▶ Assigned task: Here are the records. Write out exactly the lines between the one holding "1568x371 pixels. Task: Sort" and the one holding "Given: Click the Name", inclusive.

(Beginning of Supplied material)

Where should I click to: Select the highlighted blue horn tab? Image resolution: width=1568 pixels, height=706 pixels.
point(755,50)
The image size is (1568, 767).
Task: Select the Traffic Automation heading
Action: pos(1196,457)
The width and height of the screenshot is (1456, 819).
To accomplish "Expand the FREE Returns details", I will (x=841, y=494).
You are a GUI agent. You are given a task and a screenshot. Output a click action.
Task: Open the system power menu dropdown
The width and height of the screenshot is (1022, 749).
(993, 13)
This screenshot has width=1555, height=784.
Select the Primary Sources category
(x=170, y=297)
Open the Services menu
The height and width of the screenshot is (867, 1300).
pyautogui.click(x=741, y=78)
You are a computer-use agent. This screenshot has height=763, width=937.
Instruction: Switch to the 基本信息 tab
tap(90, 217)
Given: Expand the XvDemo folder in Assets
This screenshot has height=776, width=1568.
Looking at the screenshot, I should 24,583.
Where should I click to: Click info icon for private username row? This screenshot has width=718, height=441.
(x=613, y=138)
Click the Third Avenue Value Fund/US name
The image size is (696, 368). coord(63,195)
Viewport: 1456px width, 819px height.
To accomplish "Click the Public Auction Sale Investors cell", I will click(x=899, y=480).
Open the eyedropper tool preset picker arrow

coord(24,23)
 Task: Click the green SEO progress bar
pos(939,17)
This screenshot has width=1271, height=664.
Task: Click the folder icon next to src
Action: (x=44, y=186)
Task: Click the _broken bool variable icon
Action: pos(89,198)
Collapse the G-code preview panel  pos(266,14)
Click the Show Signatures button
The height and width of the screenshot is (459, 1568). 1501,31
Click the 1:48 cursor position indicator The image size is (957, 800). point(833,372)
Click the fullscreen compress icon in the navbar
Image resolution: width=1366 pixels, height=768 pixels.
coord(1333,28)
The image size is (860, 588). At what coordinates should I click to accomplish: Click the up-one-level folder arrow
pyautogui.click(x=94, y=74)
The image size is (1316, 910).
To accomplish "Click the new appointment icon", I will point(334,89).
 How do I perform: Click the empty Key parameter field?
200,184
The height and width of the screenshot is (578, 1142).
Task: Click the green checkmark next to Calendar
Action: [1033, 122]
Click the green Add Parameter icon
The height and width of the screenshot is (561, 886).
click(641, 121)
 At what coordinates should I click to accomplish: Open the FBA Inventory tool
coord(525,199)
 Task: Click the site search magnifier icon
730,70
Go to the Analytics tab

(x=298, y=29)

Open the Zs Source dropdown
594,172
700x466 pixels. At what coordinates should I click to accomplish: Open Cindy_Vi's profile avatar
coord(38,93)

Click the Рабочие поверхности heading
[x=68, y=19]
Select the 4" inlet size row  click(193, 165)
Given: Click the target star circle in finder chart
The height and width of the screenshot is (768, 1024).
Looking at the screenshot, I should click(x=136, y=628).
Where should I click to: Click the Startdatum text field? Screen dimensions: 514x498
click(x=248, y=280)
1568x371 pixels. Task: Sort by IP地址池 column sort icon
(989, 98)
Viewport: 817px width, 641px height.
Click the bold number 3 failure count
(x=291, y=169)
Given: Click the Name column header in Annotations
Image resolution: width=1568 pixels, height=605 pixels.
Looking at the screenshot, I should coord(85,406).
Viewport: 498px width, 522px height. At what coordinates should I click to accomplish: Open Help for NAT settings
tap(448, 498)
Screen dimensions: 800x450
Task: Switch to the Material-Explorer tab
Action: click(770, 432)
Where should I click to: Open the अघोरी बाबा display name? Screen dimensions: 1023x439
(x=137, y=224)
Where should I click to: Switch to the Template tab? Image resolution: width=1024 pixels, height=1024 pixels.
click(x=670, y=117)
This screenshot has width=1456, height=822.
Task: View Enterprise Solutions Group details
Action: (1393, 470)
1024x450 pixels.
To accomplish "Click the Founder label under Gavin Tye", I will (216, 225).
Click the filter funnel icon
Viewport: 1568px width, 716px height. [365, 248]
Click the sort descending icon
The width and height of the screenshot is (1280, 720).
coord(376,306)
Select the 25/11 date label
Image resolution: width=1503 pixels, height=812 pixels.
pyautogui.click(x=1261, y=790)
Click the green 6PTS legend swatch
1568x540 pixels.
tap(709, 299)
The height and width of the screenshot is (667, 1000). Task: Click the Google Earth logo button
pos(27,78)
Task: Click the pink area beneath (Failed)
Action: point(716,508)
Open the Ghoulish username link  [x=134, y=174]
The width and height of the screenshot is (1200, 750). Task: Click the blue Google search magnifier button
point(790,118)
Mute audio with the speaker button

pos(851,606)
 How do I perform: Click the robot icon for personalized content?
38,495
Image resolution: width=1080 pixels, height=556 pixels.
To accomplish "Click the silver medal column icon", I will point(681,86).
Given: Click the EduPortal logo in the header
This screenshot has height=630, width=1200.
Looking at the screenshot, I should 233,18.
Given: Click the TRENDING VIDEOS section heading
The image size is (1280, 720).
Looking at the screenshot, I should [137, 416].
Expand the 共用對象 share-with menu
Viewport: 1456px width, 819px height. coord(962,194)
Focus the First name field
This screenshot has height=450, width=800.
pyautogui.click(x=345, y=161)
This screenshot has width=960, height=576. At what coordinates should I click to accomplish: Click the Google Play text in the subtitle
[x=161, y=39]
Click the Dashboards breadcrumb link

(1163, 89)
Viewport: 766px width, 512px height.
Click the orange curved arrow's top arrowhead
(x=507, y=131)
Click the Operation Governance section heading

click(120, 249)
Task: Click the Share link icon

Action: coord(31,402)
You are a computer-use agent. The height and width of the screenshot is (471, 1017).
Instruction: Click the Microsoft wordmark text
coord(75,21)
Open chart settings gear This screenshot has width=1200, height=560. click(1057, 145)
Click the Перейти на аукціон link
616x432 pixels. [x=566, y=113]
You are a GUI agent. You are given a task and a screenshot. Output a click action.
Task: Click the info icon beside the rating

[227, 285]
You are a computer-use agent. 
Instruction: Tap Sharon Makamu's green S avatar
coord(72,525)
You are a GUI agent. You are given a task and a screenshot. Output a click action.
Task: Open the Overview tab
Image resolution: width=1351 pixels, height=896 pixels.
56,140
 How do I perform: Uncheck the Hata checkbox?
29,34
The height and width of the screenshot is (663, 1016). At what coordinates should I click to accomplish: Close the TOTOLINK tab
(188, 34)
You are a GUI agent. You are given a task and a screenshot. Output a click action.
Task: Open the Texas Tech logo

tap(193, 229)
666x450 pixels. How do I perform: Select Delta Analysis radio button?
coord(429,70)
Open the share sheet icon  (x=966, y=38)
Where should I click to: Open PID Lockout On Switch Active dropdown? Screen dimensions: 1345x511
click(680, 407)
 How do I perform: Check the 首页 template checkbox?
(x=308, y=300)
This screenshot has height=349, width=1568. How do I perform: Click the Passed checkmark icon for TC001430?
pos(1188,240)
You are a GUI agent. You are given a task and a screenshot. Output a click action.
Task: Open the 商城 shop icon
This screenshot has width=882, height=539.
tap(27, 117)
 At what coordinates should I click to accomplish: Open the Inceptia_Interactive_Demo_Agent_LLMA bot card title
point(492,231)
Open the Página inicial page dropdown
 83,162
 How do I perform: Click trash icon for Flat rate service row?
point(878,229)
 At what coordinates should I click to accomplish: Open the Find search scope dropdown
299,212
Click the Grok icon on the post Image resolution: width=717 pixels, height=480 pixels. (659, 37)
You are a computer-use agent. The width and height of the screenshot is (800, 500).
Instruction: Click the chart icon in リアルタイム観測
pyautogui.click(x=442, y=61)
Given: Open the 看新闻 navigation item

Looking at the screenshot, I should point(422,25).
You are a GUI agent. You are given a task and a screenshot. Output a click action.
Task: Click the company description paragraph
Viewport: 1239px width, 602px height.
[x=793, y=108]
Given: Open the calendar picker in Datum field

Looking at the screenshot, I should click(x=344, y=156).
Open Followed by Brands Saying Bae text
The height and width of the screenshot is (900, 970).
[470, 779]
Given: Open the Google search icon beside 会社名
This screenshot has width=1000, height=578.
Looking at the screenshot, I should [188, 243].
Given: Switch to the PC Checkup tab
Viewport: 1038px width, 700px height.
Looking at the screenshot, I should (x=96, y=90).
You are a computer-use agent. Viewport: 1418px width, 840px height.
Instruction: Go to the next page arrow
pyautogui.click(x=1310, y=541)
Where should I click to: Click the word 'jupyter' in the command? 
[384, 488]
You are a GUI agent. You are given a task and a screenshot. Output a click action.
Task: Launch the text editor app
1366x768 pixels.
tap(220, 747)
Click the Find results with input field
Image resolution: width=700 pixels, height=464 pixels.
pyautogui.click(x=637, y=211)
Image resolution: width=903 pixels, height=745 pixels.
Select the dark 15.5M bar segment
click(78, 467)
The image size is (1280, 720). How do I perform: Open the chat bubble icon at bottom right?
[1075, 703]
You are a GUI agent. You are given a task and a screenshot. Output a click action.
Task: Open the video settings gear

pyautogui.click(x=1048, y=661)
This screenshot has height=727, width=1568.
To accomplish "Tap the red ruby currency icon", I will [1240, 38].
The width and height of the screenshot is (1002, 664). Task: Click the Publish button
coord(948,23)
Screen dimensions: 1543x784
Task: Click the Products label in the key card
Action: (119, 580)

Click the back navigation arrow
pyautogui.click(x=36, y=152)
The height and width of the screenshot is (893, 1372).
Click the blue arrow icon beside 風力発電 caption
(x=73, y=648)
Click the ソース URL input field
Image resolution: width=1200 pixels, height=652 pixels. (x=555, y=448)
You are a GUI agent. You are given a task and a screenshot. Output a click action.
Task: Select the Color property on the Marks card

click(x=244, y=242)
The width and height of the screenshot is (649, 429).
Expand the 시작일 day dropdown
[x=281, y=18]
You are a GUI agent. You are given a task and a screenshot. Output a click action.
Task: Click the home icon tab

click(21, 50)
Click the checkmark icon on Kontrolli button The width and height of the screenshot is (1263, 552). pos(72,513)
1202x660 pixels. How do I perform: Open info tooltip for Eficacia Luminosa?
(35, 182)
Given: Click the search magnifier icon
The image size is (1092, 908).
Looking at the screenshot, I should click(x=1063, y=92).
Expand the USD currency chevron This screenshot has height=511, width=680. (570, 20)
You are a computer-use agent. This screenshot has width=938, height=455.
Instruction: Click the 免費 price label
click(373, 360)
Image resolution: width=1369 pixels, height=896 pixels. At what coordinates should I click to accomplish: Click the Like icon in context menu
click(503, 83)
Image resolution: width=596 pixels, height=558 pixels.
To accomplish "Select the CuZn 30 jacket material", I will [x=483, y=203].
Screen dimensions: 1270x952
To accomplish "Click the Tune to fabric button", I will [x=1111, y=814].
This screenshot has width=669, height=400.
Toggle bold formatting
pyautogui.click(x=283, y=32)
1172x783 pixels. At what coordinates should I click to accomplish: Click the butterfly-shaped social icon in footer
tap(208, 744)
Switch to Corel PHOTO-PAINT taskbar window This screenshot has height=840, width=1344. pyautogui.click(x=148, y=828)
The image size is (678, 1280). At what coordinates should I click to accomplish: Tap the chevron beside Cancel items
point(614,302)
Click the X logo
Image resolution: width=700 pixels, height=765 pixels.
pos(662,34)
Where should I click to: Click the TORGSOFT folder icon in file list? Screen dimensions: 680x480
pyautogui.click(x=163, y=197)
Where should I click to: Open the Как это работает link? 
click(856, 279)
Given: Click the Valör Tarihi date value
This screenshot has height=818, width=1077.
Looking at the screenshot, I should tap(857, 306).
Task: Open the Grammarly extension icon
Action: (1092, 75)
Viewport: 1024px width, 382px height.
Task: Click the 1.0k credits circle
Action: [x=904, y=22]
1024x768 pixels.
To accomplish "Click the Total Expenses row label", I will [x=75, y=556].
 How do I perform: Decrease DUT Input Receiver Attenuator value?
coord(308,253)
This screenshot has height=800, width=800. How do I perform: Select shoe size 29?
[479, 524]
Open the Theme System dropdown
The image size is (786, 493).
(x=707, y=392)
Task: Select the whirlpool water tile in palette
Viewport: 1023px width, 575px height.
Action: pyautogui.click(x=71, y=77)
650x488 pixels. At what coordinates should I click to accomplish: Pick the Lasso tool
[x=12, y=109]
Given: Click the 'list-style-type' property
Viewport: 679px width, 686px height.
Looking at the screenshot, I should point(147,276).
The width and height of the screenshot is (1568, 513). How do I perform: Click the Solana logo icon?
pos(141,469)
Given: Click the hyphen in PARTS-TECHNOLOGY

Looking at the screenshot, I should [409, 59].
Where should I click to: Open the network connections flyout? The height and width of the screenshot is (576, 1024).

(End of Supplied material)

▶ Solved exercise:
1568x371 pixels. Task: Sort by IP地址池 column sort icon
(989, 98)
Viewport: 817px width, 641px height.
Click the bold number 3 failure count
(x=291, y=169)
Given: Click the Name column header in Annotations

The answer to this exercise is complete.